Accordingly, the Court rejects all of the Wasserman defendants' arguments that the complaint should be dismissed. As such, their motion to dismiss is DENIED.
Accordingly, it is ORDERED AND ADJUDGED that:
(1) Defendants Suarez and TPL's Motion to Dismiss (Doc. No. 14) is DENIED.
(2) Wasserman's Motion to Dismiss (Doc. No. 17) is DENIED.
[1] This case was originally filed by the Relator, Alan Freedman, M.D., who was employed by Suarez and TPL from 2000 through 2003.
[2] The Government identifies several dates on which the services for which Wasserman billed for the day would have taken more than 24 hours to complete, despite the fact that his employees and office records confirm that his practice was only open for about 12 hours per day.
[3] The Government identifies several dates on which the surgical time billed per day would have taken much longer than 24 hours to complete, despite the fact that his employees and office records confirm that his practice was only open for about 12 hours per day.

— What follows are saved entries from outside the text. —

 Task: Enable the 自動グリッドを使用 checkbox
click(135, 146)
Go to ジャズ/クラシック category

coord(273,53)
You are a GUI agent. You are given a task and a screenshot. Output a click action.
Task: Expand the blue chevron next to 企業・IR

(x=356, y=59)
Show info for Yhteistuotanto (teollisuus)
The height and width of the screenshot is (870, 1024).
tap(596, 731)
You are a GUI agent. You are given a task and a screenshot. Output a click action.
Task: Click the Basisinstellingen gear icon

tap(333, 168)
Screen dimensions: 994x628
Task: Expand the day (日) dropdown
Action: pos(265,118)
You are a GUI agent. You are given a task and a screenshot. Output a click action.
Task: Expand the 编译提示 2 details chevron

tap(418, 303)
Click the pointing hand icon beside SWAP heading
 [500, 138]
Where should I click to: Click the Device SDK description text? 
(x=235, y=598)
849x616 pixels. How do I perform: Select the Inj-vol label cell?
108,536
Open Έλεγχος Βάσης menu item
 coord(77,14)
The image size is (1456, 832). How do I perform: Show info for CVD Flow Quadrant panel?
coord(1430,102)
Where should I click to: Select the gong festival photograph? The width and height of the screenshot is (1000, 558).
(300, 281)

[4] Claims for violations of the FCA must comply with the pleading standards set forth in Rule 9(b). See U.S. ex rel. Clausen v. Laboratory Corp. of America, Inc., 290 F.3d 1301, 1309-10 (11th Cir.2002).
[5] In Reddy, the defendant was charged with fraud with respect to a radiology company that he owned. See Reddy, 2010 WL 3210842, at *2. Specifically, the government had alleged in the indictment that the radiology company employed radiology technicians who were not physicians and who could not render clinical findings or diagnoses, and the defendant submitted the technicians' radiology reports on behalf of the company to its clients without having a physician review the reports first. See id. The government contended that this practice violated the appropriate standard of care for performing a legitimate physician's service, because there were no physicians reviewing the technicians' reports and the underlying images and data in order to confirm the accuracy of the reports and/or edit the reports as necessary. See id. at *3.
[6] The Capital Group court stated that it is a legitimate goal for HMOs to strive to reduce excessive utilization of medical services, and as such, it is appropriate for HMOs to choose doctors that they believe will further that goal. 2005 WL 1364619, at *4.
[7] Furthermore, the Court notes that the Government argues that the remuneration in this case can be considered either the gratuitous provision of pathology reports or the Medicare payments themselves, since, in essence, TPL's conduct is equivalent to billing Medicare for the slide reading and then writing Wasserman a check for the amount of the Medicare payment that TPL received.